= Entries supplied =
◇ ◇ ◇ ◇

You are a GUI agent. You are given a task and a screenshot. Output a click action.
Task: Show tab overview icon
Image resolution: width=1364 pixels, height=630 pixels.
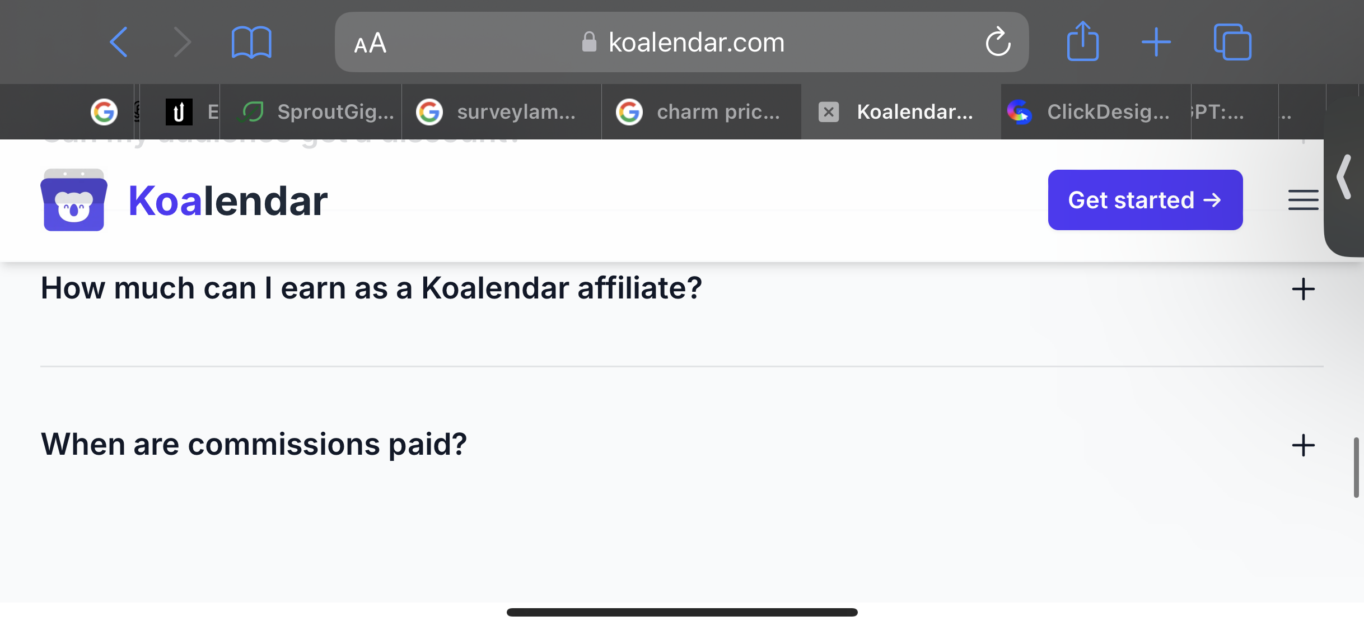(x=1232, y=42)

◇ ◇ ◇ ◇

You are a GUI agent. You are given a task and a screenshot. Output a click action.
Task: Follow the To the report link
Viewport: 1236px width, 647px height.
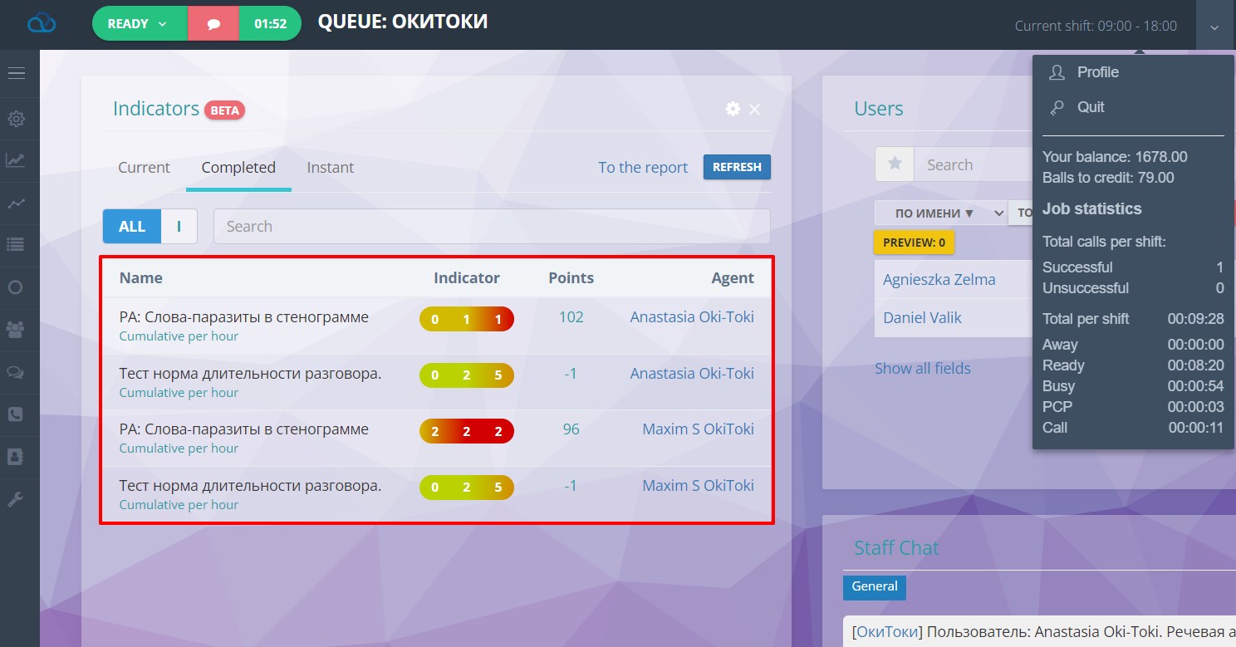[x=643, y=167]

◇ ◇ ◇ ◇

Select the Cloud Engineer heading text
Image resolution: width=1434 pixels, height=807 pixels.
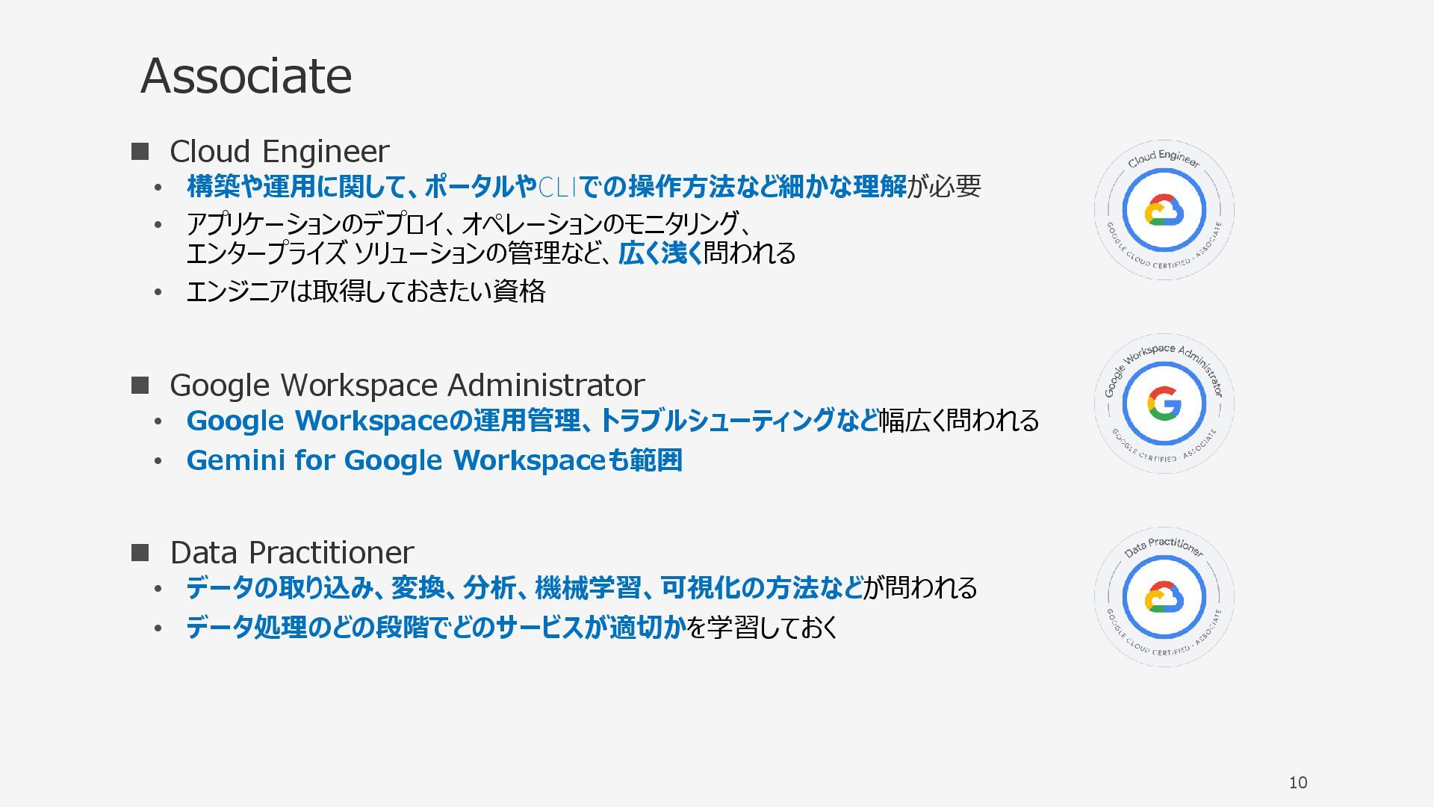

◇ ◇ ◇ ◇

= Task to carry out =
Once the line with "Select the Cloud Engineer heading text" is found in the records above, print exactly that line and every line after it through the line with "Image resolution: width=1434".

= Completed exercise =
Select the Cloud Engineer heading text
Image resolution: width=1434 pixels, height=807 pixels.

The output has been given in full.